AIM OF THE EXERCISE → Your reply must contain the lines from the one with "Viewport: 490px width, 741px" through the last line of the material, exact and complete, with no pictures and no other text.

======

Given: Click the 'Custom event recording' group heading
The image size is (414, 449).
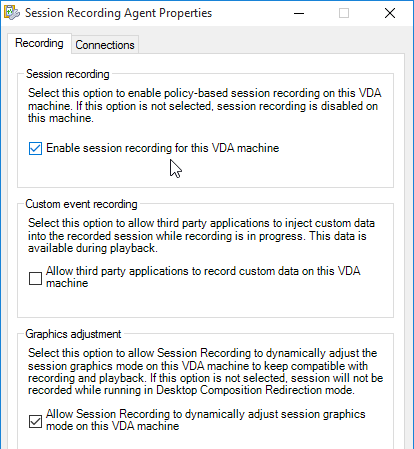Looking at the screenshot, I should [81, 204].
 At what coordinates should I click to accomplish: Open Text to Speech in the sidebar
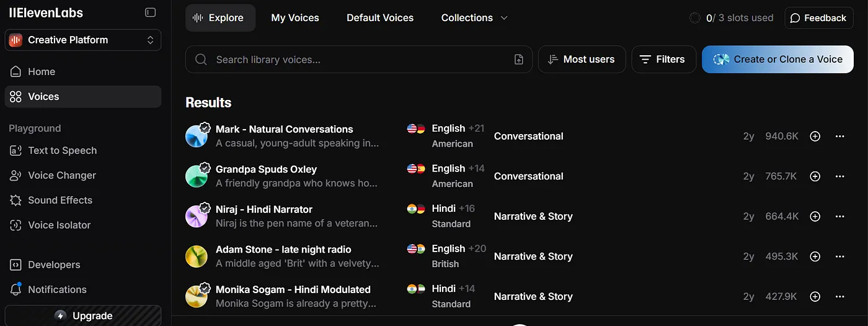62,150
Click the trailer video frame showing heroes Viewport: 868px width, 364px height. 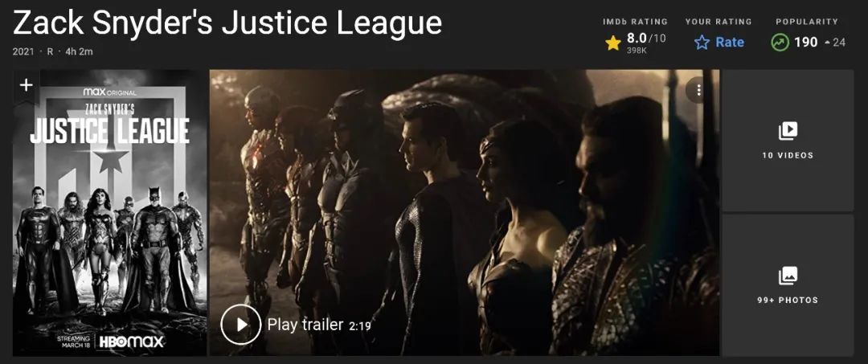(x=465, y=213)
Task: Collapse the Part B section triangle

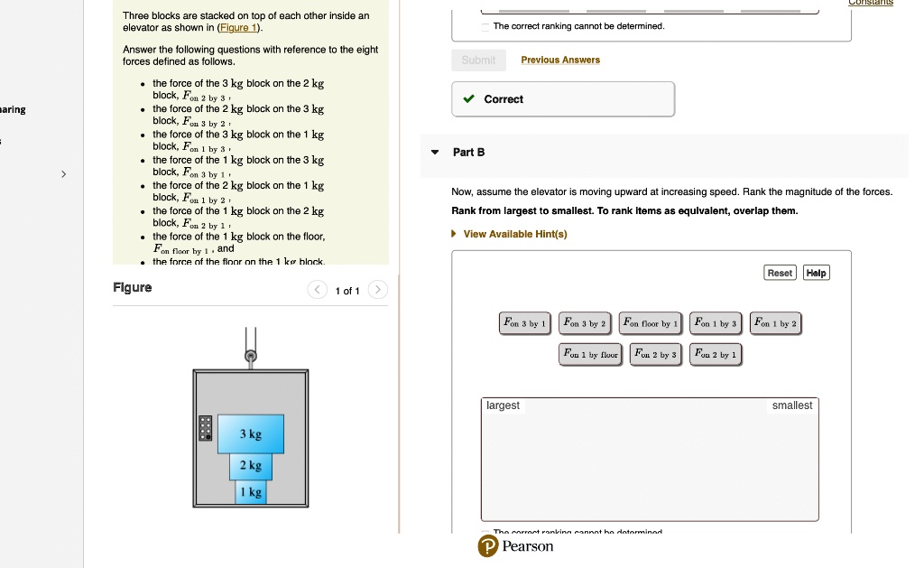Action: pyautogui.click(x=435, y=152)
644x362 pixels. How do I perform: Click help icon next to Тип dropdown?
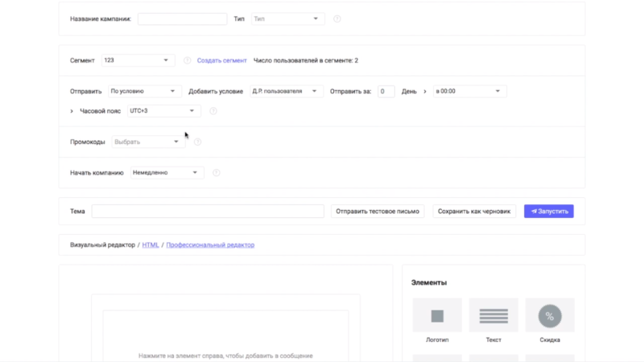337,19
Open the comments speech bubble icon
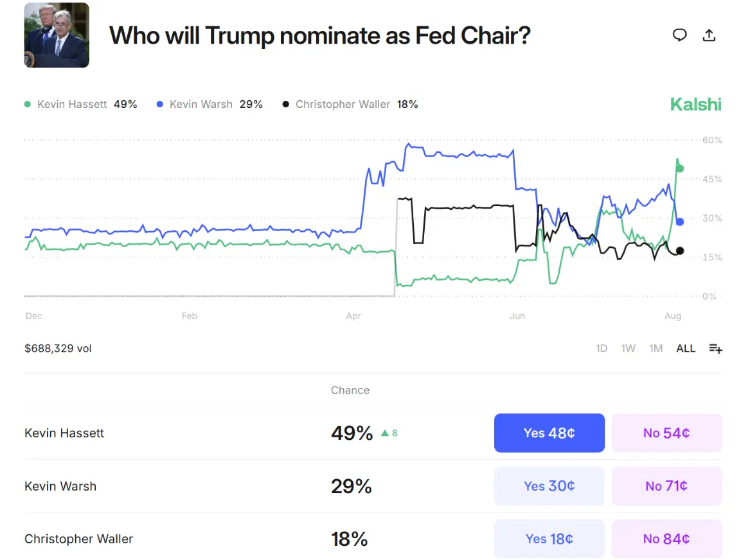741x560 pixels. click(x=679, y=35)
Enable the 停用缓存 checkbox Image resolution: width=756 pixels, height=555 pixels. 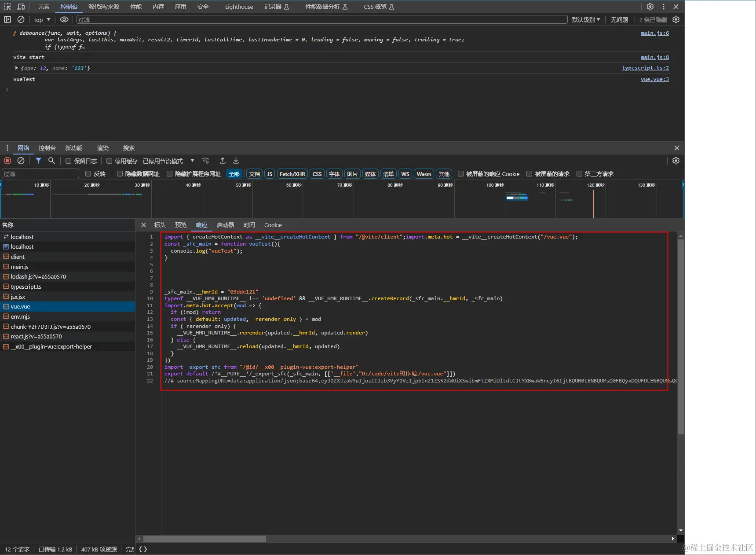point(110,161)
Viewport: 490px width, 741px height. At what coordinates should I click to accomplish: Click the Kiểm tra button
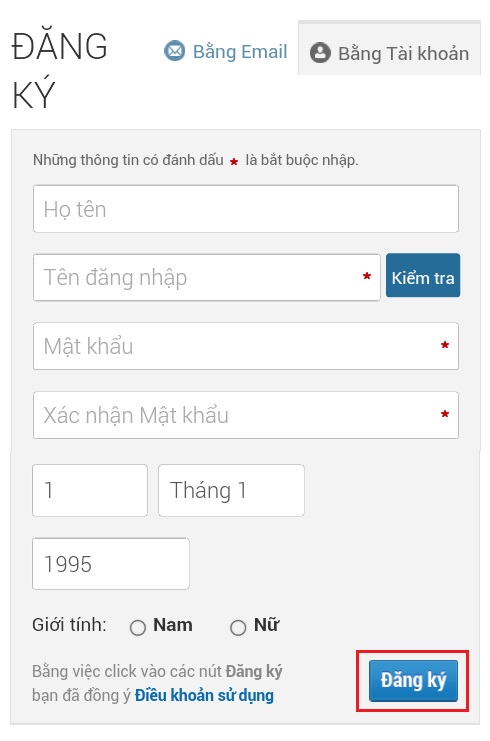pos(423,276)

======

ANSWER AREA →
Viewport: 490px width, 741px height. At what coordinates should I click to accomplish: Click the Kiểm tra button
pos(423,276)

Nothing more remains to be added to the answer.